Sakura ridacchiò. Tutti a Cefalonia sapevano quanto Temari
desiderasse essere
al posto del fratello.
- Tu sei una donna – sussurrò,
sapendo che la risposta mordace non si sarebbe fatta attendere.
- Sono una donna ma sono incapace di
cucinare, lavare e cucire. Essere donna o non esserlo? –
- Ti manca un piccolo e variabile
contributo nel mezzo delle gambe – ridacchiò la
rosa.
Temari sbuffò, tornando a rammendare
l’abito del fratellino.
Essere completamente all’oscuro di
ciò che stava per accadere non lo piaceva per niente. Sapere
che Kankuro si
stava alleando con gli Italiani, ancora meno. Pensare che lui e
Shikamaru
quella sera si sarebbero incontrati, proprio per nulla.
Quell’ultima frase fu accompagnata
da un silenzio quasi innaturale. Tutti lo sapevamo ma nessuno voleva
crederci,
tantomeno sentirselo ripetere. Quello che stavano facendo non era altro
che un
attacco suicida; c’erano pochissime possibilità di
sopravvivere. Già solo l’enorme
stanziamento tedesco che occupava Cefalonia era un obiettivo colossale
da
sopraffare, se si aggiungevano i temuti rinforzi non ci sarebbe stata
nessuna
via di scampo. Un passaggio diretto verso Auschwitz.
- Che en sarà di Cefalonia? –
domandò improvvisamente Kankuro dopo un attimo di silenzio.
- Che intendi? – sbottò Kiba.
- Non so se usate il cervello, ma –
ringhiò, furioso – un piano suicida come questo
non mette a rischio solo la
nostra vita, ma anche quella di tutti i miei concittadini. Possiamo
anche
uccidere tutti i tedeschi su quest’isola, ma ne arriveranno
altri. Se stanno in
mezzo a noi, i civili rischiano di morire per le nostre pallottole.
Oppure di
essere incriminati come simpatizzanti anti-tedeschi, ed essere spediti
a loro
volta in un Lager chissà dove. La mia domanda è:
come cazzo volete salvare
tutte queste persone innocenti? –
Shikamaru si zittì. Lo sapeva,
sapeva che non sarebbe sfuggito a quella domanda; del resto, sapeva che
sarebbe
stata la prima che lui stesso avrebbe posto.
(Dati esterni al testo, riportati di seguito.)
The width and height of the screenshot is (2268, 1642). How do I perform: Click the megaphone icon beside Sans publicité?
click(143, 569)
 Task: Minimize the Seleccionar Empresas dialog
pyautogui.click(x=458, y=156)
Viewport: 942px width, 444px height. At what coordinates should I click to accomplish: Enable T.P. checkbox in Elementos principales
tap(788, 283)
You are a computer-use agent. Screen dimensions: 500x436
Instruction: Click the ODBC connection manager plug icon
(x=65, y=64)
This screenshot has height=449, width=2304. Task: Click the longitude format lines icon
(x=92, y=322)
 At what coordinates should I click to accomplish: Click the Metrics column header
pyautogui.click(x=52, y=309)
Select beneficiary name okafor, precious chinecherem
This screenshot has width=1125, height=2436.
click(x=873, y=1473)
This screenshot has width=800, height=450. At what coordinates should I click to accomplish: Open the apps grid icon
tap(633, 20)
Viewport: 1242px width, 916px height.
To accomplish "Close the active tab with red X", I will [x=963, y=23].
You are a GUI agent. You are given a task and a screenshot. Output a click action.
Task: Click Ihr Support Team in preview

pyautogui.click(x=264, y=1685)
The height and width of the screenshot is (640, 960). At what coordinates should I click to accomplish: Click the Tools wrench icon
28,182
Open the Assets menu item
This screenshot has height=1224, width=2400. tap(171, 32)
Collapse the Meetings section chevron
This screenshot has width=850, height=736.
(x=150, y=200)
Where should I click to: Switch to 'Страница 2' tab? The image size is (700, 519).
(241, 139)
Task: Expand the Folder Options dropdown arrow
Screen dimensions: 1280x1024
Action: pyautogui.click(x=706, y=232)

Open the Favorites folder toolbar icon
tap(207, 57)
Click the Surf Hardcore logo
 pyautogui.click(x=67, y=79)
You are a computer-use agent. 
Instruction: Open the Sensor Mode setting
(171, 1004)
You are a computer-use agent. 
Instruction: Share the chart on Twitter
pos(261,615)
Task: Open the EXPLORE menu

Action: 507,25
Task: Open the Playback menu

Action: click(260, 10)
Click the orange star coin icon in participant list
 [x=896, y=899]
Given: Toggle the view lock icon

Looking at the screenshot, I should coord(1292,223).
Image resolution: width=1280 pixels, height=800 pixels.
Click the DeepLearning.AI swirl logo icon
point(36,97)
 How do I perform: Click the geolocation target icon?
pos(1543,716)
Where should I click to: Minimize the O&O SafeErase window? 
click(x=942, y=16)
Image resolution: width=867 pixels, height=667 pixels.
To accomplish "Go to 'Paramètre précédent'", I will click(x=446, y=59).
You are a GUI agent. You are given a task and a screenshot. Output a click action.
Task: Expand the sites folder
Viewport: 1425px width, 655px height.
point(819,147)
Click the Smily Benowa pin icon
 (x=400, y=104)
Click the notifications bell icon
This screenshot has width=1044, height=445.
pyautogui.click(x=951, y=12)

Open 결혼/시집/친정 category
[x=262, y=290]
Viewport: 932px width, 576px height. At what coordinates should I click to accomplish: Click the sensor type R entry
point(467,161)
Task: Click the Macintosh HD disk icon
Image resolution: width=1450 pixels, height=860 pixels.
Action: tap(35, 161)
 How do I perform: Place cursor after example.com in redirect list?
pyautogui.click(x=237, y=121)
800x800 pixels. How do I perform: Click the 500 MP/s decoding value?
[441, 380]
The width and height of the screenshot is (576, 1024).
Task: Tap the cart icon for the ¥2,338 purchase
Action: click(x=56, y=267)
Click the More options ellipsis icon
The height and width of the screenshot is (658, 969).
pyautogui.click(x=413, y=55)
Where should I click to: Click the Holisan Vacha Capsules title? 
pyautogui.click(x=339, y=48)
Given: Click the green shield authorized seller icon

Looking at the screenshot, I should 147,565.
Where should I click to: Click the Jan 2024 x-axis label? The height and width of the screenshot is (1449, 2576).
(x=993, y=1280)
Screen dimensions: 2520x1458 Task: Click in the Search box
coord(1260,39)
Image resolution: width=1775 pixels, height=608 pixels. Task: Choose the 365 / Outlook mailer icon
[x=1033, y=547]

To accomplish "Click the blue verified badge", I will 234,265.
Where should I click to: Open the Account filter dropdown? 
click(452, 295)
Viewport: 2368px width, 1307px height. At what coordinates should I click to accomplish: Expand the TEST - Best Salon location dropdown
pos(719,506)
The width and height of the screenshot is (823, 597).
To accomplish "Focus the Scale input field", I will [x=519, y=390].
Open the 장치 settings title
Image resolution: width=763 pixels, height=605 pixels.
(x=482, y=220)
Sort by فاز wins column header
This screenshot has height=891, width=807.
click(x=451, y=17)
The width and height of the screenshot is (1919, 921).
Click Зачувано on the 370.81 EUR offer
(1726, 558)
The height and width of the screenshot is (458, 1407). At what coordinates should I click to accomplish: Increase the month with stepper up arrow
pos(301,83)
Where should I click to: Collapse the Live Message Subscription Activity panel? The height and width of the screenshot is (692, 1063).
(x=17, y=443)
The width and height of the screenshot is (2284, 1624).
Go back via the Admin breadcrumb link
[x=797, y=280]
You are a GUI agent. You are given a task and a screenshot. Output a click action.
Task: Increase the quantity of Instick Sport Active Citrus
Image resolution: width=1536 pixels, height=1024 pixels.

- Conosci questa terra meglio di me,
Kankuro. Puoi risponderti da solo; dio non ha creato gli anfratti a
Nord dell’isola
per semplice decorazione: sono solidi, nascosti, sicuri. Praticamente a
prova
di bombardamento e/o setacciamento isola da parte tedesca. I tuoi amici
saranno
al sicuro. –
Kankuro sorrise. Come se quella
domanda fosse stata una specie di prova finale per completare il
contratto di
collaborazione. Urlò qualcosa in greco che nemmeno Shikamaru
fu in grado di
comprendere e sette dei suoi uomini sparirono in una delle tante pieghe
della
roccia, scendendo ancora più in profondità; il
rumore dei passi che si
decuplicavano nell’eco della caverna li accompagnò
a lungo, e sparì.
Per poi annunciare il loro ritorno,
con quattro pesanti e grosse casse in legno.
- Queste sono metà delle armi che i
tedeschi vi hanno sottratto. Riequilibrerà un po’
le parti. Ora sparite dalla
nostra vista, rischiamo che il vostro odore ci si appiccichi addosso.
–
Il miglior congedo che si potessero
aspettare.
beh, sono tornata, e ben in ritardo. E non so nemmeno quando posterò di nuovo. Ma sapete com'è.. quella famosa lettera è arrivata a metà marzo. Metà marzo!!! E alla fine... vado un anno in... Cina! Beh, all'inizio ci sono rimasta un po' male, non è il giappone. Era la mia seconda scelta, ma ne sono orgoliosa. E' la lingua più parlata al mondo, è un popolo estremamente fantasioso ed accogliente. E non vedo l'ora. Ma colpa scuola e colpa corso di Cinese Mandarino, non ho nemmeno un minuto di tempo. Ho finito ora il capitolo, supito dopo aver studiato fisica ed aver finito (finalmente) architettura.
Grazie a tutti quelli che continuano a seguirmi. Non sapete quanto valga. Non posso dirvi che vi voglio bene perchè non vi conosco, però apprezzo chiunque continua a leggere le mie storie!